Aim of the exercise: Pull every line that includes the word "computer" out of the data below and copy it.

** Entries shown follows **

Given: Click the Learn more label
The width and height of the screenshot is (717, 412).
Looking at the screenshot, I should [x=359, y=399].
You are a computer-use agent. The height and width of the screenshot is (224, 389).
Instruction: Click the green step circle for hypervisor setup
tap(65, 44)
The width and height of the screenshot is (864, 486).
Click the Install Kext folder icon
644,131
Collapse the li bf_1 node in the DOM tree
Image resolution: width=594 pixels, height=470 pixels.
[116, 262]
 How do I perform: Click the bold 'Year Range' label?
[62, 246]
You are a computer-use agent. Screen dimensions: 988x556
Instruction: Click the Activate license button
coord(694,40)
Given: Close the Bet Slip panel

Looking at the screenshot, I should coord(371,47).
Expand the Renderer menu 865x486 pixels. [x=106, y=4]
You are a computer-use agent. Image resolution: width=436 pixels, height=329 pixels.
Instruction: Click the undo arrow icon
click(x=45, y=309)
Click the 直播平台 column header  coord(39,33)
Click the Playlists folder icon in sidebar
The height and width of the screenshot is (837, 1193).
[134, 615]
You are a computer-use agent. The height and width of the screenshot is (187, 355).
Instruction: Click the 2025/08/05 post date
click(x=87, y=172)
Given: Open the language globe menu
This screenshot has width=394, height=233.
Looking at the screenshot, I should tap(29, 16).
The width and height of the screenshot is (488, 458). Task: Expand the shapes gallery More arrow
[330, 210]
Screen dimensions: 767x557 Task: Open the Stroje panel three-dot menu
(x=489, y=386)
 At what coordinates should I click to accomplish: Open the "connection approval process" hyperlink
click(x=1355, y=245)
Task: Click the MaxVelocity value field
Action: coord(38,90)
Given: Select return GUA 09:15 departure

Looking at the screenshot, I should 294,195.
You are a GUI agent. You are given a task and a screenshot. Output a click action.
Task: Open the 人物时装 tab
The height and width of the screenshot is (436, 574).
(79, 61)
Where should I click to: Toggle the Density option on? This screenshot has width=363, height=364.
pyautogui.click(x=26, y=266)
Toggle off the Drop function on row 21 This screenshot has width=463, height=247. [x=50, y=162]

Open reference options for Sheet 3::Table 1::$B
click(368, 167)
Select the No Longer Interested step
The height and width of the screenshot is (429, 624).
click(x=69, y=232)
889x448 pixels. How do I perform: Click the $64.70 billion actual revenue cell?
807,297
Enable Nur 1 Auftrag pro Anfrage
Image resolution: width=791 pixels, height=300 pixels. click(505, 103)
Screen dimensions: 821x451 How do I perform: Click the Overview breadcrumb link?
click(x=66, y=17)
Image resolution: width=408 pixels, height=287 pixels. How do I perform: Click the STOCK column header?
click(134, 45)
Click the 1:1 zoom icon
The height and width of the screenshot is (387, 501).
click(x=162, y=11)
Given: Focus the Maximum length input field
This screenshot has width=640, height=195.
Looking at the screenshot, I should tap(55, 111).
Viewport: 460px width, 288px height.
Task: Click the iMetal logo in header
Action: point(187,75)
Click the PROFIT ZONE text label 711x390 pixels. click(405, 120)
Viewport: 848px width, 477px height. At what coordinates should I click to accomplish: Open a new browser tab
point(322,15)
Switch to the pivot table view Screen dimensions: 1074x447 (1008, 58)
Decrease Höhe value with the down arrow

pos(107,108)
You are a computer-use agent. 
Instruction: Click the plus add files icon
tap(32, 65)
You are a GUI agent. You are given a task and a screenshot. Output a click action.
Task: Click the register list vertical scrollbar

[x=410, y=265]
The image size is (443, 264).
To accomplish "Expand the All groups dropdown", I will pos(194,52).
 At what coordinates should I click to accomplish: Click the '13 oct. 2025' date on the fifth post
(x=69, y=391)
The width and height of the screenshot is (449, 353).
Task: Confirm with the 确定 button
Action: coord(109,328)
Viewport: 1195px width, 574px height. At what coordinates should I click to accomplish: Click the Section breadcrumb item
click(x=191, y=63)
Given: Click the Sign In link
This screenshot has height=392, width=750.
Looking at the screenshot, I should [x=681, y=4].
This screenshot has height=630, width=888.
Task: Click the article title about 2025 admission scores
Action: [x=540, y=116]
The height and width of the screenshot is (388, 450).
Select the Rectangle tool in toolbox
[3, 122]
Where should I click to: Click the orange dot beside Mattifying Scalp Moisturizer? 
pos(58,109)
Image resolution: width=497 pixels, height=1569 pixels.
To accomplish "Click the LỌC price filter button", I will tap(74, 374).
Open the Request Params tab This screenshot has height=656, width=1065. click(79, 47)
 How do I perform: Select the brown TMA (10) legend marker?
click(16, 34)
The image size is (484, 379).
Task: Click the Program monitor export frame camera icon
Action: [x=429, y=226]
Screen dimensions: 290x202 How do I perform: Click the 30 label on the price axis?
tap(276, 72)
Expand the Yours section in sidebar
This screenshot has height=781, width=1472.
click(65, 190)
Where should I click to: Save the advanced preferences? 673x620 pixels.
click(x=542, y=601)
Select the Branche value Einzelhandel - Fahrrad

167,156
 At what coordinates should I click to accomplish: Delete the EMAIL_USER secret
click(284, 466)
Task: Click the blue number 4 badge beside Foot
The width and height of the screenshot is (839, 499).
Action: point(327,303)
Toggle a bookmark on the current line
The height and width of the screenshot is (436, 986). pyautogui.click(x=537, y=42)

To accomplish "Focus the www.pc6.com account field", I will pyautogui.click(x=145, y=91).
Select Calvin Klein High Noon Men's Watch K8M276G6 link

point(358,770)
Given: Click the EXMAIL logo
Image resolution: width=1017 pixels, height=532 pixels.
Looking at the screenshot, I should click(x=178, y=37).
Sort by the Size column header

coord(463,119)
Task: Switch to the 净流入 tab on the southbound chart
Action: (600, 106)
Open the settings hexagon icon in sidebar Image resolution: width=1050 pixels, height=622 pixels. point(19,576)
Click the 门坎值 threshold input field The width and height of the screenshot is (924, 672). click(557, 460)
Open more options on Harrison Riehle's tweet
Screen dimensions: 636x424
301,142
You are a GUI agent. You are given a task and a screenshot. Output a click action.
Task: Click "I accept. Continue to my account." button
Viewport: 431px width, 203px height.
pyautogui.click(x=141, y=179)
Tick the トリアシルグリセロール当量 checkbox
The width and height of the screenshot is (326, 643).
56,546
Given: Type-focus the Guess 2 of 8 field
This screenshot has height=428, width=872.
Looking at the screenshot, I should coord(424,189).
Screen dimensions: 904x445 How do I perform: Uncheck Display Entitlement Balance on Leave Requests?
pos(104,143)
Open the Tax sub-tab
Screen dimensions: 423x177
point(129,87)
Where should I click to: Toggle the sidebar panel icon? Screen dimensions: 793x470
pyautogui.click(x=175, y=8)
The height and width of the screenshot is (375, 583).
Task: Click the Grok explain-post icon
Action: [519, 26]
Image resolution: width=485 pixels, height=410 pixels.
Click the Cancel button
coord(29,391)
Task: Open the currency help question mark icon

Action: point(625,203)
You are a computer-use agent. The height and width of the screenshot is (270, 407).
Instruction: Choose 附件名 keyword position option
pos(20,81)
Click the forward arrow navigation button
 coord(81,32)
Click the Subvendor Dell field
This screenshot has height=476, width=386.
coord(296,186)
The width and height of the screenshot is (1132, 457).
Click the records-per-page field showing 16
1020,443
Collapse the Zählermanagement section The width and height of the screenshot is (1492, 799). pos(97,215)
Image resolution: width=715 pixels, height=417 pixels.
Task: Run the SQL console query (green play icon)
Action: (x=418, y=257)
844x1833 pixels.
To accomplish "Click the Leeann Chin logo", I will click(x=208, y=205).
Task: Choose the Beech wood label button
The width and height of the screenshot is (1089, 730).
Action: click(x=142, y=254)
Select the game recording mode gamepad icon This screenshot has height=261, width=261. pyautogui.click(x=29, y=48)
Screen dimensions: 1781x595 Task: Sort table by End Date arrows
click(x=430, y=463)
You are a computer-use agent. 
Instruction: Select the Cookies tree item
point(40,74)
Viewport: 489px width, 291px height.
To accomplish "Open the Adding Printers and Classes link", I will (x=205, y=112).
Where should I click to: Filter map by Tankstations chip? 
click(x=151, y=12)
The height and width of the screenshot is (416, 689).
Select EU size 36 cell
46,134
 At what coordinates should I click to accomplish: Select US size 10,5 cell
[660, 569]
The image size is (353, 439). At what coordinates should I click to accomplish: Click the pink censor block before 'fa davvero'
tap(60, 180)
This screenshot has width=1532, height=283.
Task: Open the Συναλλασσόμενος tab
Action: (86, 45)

** End of Entries shown **

Task answer:
You are a computer-use agent. The height and width of the screenshot is (224, 389).
You are a computer-use agent. Screen dimensions: 988x556
You are a computer-use agent. Image resolution: width=436 pixels, height=329 pixels.
You are a computer-use agent. The height and width of the screenshot is (187, 355).
You are a computer-use agent. 
You are a computer-use agent. The height and width of the screenshot is (270, 407).
You are a computer-use agent. 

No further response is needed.